Extragonadal GCTs comprise fewer than 10% of all GCT presentations. The mediastinum and retroperitoneum are the most common primary sites. Pineal tumors, occurring most frequently in children, are usually GCT. Because of their unique access to the meninges, the metastatic pattern of pineal germ GCT includes intradural sites along the neuraxis and is infrequently systemic. The management of pineal GCT is discussed elsewhere in this text. In extremely rare circumstances, primary GCTs have been found in unusual sites such as the sacrum, thyroid, paranasal sinuses, and soft tissues of the head and neck. In patients with extragonadal presentations of GCT, a testicular ultrasound is required. The management of extragonadal and testicular GCT is the same, and primary site is an independent factor in current staging and risk classifications.

Testicular Cancer

Testicular cancer is the most common solid tumor in men between the ages of 20 and 35 years. There are three modal peaks: infancy, ages 25 to 40, and about age 60.

A solid testicular mass in a man aged 50 or greater is usually a lymphoma. An estimated 6000 new cases and 350 deaths due to testicle cancer occured in the United States in 1995. The lifetime probability of developing a GCT is approximately 0.2% for an American Caucasian male. The incidence of testis cancer varies significantly according to geographic area. The reported incidence is highest in Scandinavia, Switzerland, Germany, and New Zealand; intermediate in the United States and Great Britain; and lowest in Africa and Asia. The worldwide incidence of testis GCT has more than doubled in the past 40 years.


GCTs are seen principally in young Caucasians, rarely in African-Americans. The published ratio between Caucasian and African-American patients is approximately 4 to 5:1, although it was closer to 40:1 ratio in the US Military.
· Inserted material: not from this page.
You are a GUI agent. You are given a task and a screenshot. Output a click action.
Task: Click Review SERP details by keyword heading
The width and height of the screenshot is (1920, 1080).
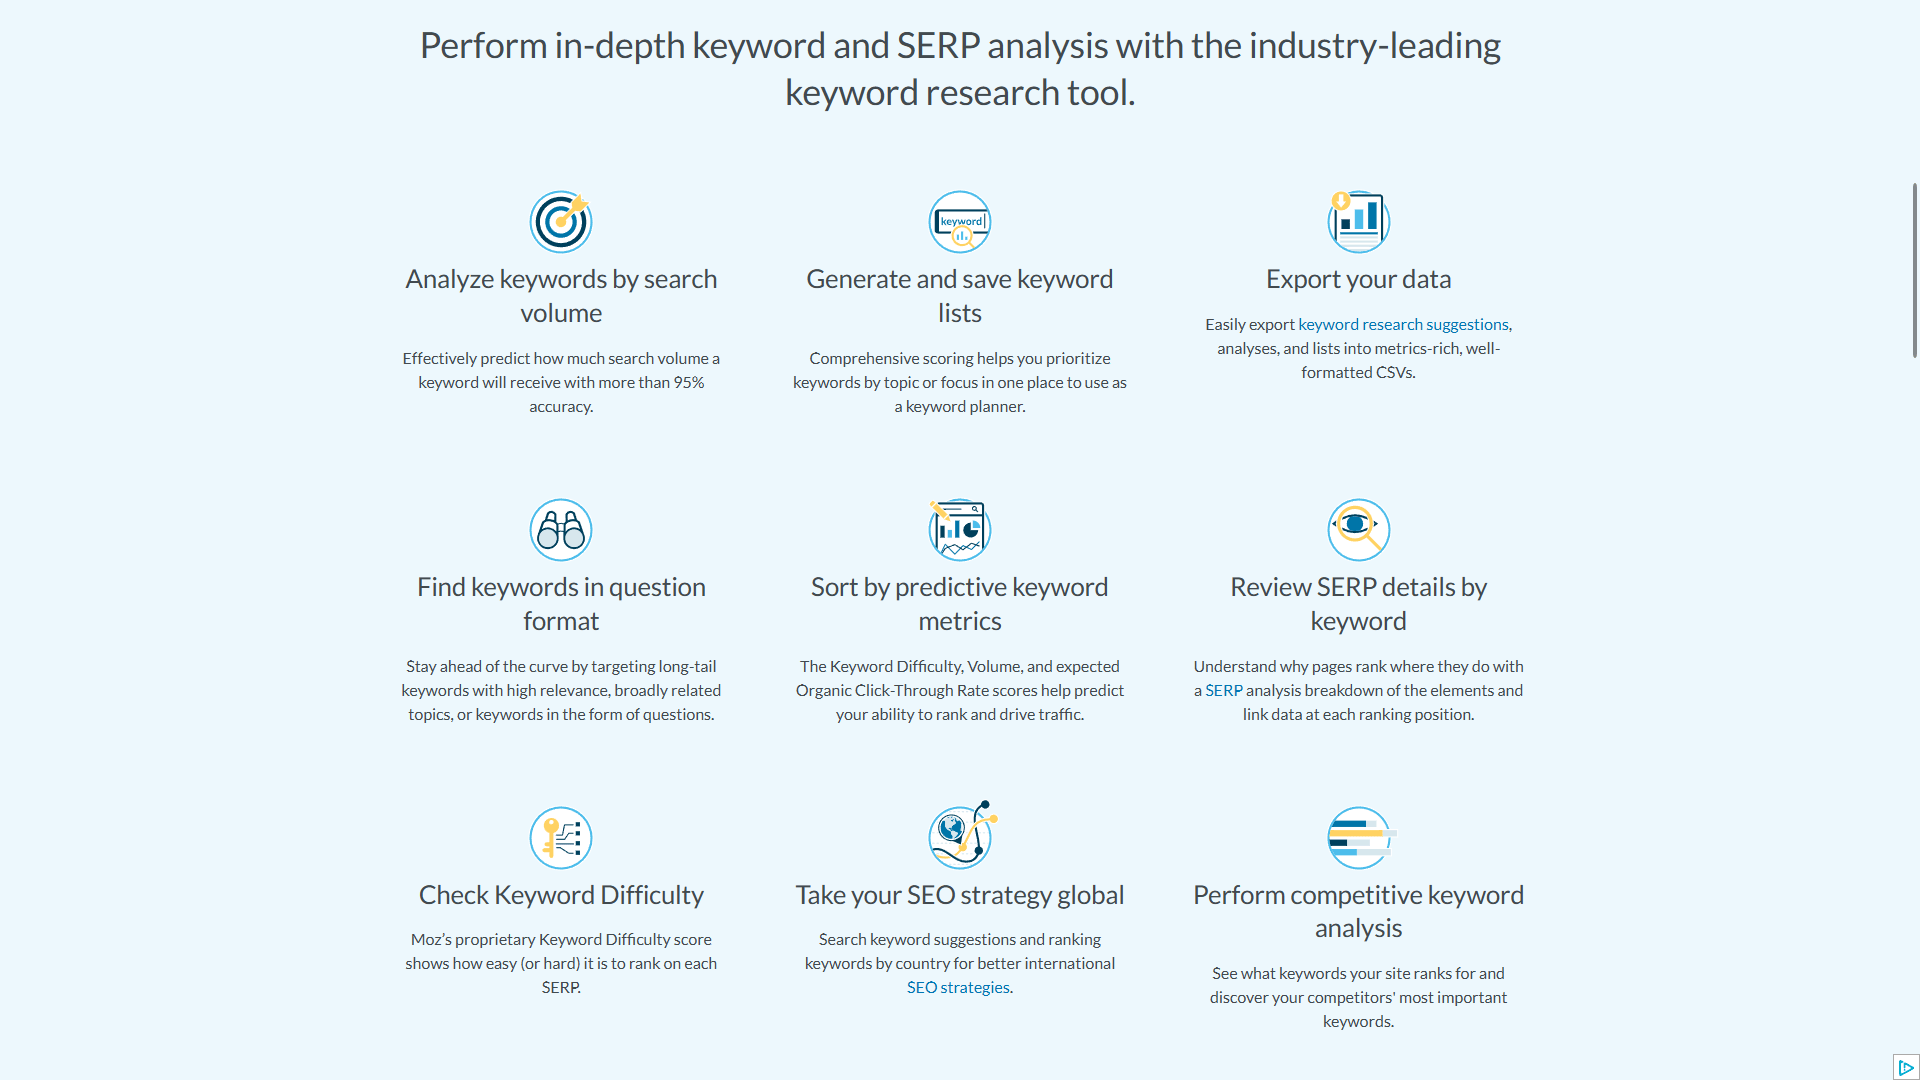click(1358, 604)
In African-Americans, GCT behaves similarly to that of the general population, and the incidence of GCT in African-Americans has not increased over the past 40 years. Familial clustering has been observed, particularly among siblings.
The cause of GCT is unknown. Hypotheses implicating an endocrine-driven, pituitary stimulation of damaged germinal epithelium have not been proved. Instead, random genetic events occurring during the early stages of meiosis seem to be responsible for the malignant transformation of germ cells (see section on biology). A few congenital developmental defects predispose to the disease.


The risk of GCT occurring in the cryptorchid testis is several times the risk in normally descended testes. Between 5% and 20% of patients with a history of cryptorchidism develop a tumor in the normally descended testis.An abdominal cryptorchid testis is more likely to develop GCT than an inguinal cryptorchid testis. The protective effect of orchiopexy is difficult to quantify, but most data suggest a reduced likelihood of GCT if orchiopexy is performed prior to puberty. If the testis is inguinal, hormonally functioning, and easily examined, surveillance is recommended. If the testis is not amenable to orchiopexy or cannot be adequately examined, orchiectomy is recommended.